» What the task asks
Please return exactly the lines from the beginning of the listing up to and including the line with "[Facebook] (56, 969)", with no pictures.

● ● ●

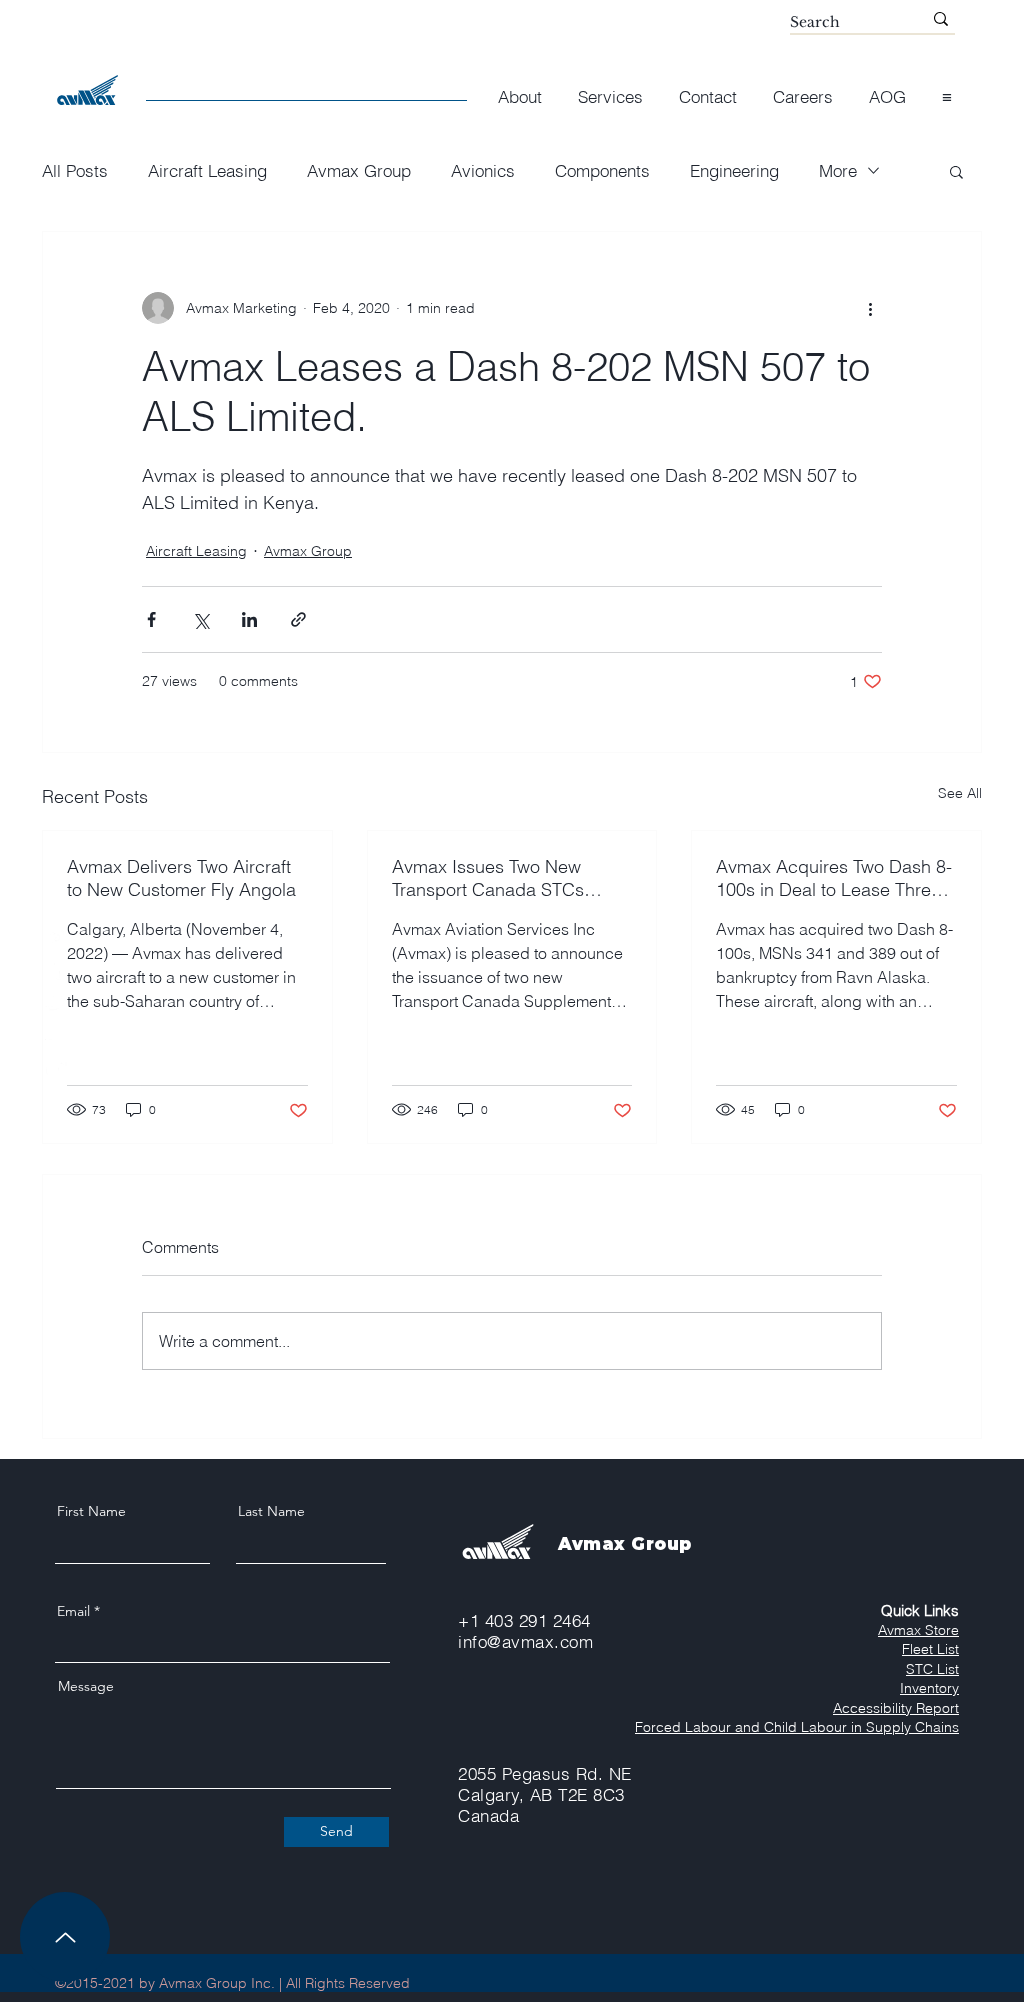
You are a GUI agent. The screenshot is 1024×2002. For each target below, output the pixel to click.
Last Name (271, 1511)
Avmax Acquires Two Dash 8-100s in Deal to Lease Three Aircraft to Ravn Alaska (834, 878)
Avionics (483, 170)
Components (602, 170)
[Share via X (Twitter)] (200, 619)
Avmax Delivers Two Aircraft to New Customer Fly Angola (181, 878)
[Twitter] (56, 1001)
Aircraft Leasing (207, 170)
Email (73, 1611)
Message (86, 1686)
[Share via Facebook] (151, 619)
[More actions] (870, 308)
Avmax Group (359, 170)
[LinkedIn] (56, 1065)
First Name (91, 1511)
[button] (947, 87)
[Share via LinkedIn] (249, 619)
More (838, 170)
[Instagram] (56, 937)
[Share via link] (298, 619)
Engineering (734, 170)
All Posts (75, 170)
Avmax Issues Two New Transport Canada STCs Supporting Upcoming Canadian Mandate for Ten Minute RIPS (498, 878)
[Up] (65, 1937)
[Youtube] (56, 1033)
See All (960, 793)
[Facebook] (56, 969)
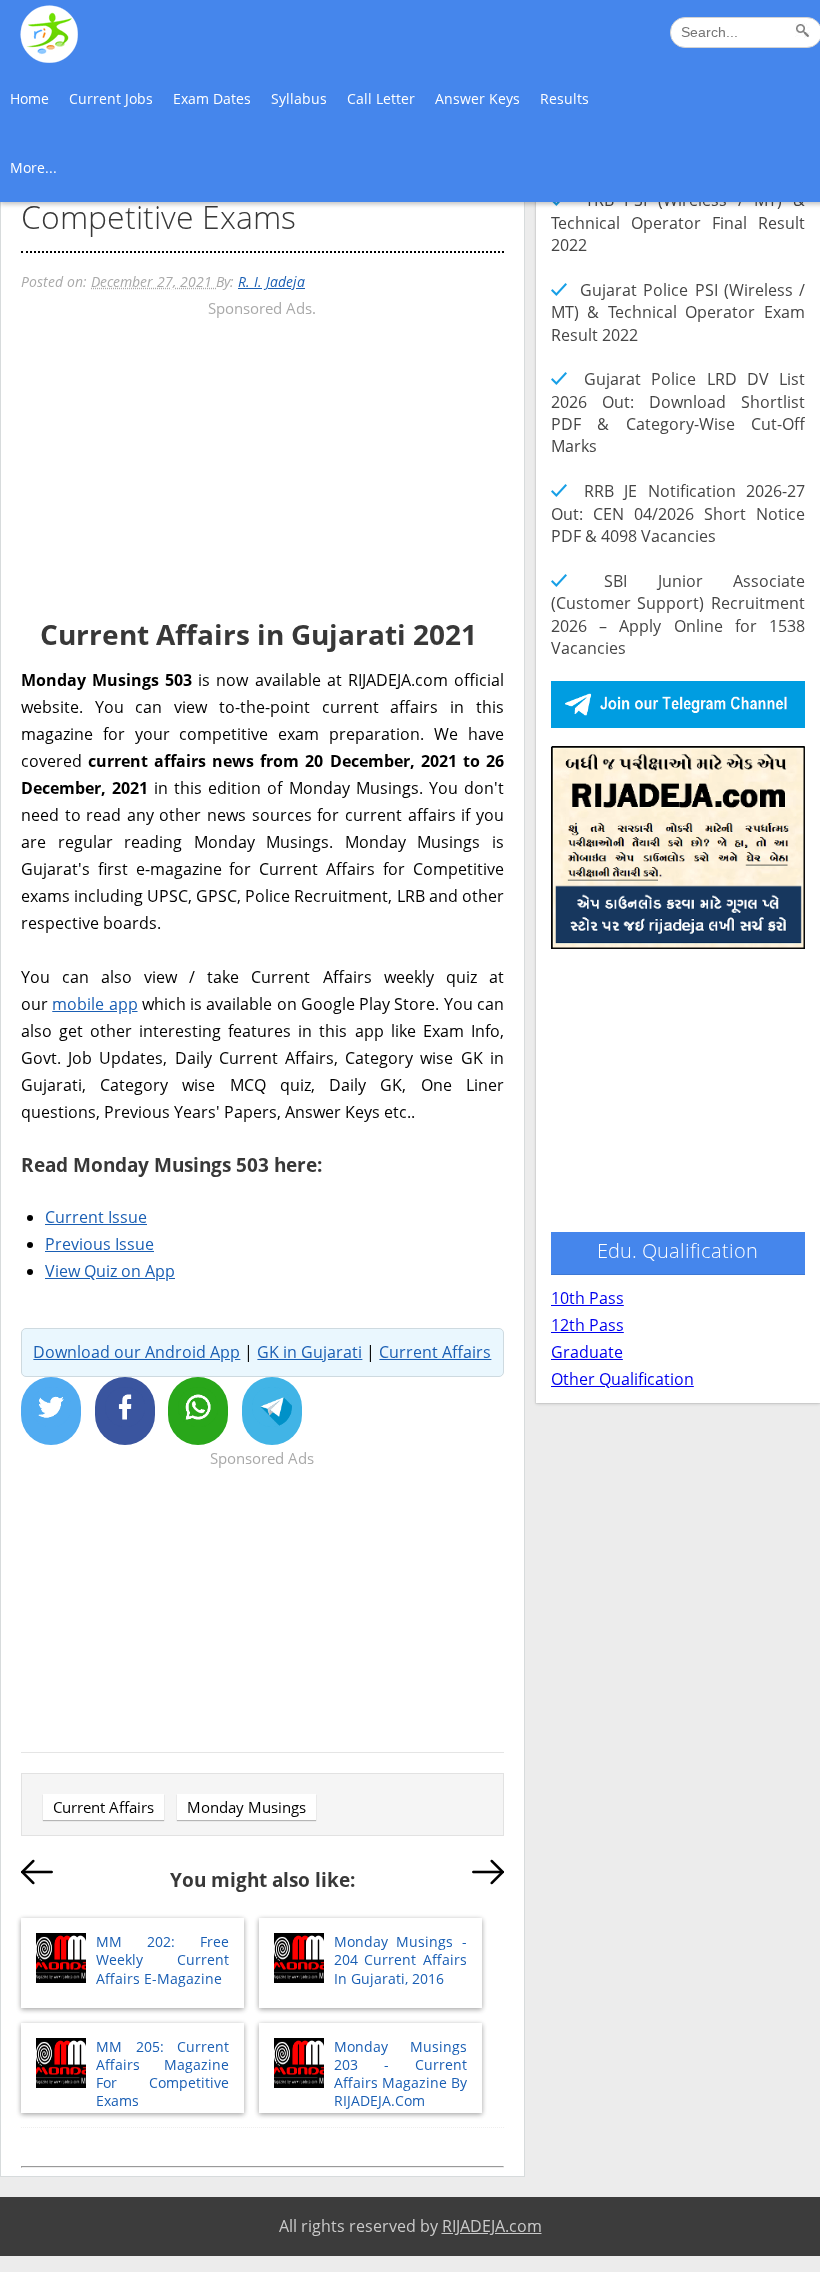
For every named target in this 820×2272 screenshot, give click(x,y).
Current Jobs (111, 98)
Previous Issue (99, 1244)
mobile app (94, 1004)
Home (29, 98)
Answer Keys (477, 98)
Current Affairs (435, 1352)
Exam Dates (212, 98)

● ● ●

» Answer for this exercise
You are a GUI agent. The screenshot is 1024×2002. For each target below, output the pixel to click.
Last Name (271, 1511)
Avmax Acquires Two Dash 8-100s in Deal to Lease Three Aircraft to Ravn Alaska (834, 878)
Avionics (483, 170)
Components (602, 170)
[Share via X (Twitter)] (200, 619)
Avmax Delivers Two Aircraft to New Customer Fly Angola (181, 878)
[Twitter] (56, 1001)
Aircraft Leasing (207, 170)
Email (73, 1611)
Message (86, 1686)
[Share via Facebook] (151, 619)
[More actions] (870, 308)
Avmax Group (359, 170)
[LinkedIn] (56, 1065)
First Name (91, 1511)
[button] (947, 87)
[Share via LinkedIn] (249, 619)
More (838, 170)
[Instagram] (56, 937)
[Share via link] (298, 619)
Engineering (734, 170)
All Posts (75, 170)
Avmax Issues Two New Transport Canada STCs Supporting Upcoming Canadian Mandate for Ten Minute RIPS (498, 878)
[Up] (65, 1937)
[Youtube] (56, 1033)
See All (960, 793)
[Facebook] (56, 969)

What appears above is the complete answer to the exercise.